__Action item 1__: Can you sum up the archipelago text in two sentences?
__Action item 2__: Will you reproduce, word for word, everything in the archipelago text from "The Political Archipelago: For" down to "to Christophe Catsaros)"?

__Text excerpt__:
The Political Archipelago: For a New Paradigm of Territorial Sovereignty ///
text originally written in French for the monthly column “Le Funambule” in Swiss Architectural Journal Tracés (thank you to Christophe Catsaros)
“The World is an archipelago” was the calm philosophical scream of the late philosopher Edouard Glissant. An archipelago shares a common history but each of its islands keeps an identity that it continuously constructs with its inhabitants. In this text, I would like to describe the archipelago as a new way to perceive territories as well as their political sovereignty.
The archipelago is however not intrinsically a figure of emancipation. For the needs of my first book, Weaponized Architecture: The Impossibility of Innocence (dpr-barcelona, 2012), I elaborated a metaphorical map of the West Bank as it is experienced by Palestinians on a daily basis: an archipelago whose islands occupy only 39% of the West Bank territories that belong to Palestinians. The ‘sea’ around them represents regions controlled by the Israeli army and the ‘reefs’ embody the Israeli civil settlements that keeps occupying illegally the territory of another nation. In this metaphorical archipelago, it is not rate that an island inhabitant cannot access the neighbor island because of the frequent Israeli military checkpoints.

__Dataset content__:
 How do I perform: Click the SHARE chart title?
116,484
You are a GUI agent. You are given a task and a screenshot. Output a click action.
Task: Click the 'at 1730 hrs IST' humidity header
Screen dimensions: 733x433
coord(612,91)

__Answer area 1__: The text cites Edouard Glissant's statement that the world is an archipelago, whose islands share a common history while each continuously constructs its own identity with its inhabitants, and proposes the archipelago as a new way to perceive territories and their political sovereignty. It cautions that the archipelago is not intrinsically a figure of emancipation, pointing to a metaphorical map of the West Bank on which the Palestinian islands occupy only 39% of the territory, surrounded by a "sea" of regions controlled by the Israeli army and "reefs" of Israeli civil settlements.

__Answer area 2__:
The Political Archipelago: For a New Paradigm of Territorial Sovereignty ///
text originally written in French for the monthly column “Le Funambule” in Swiss Architectural Journal Tracés (thank you to Christophe Catsaros)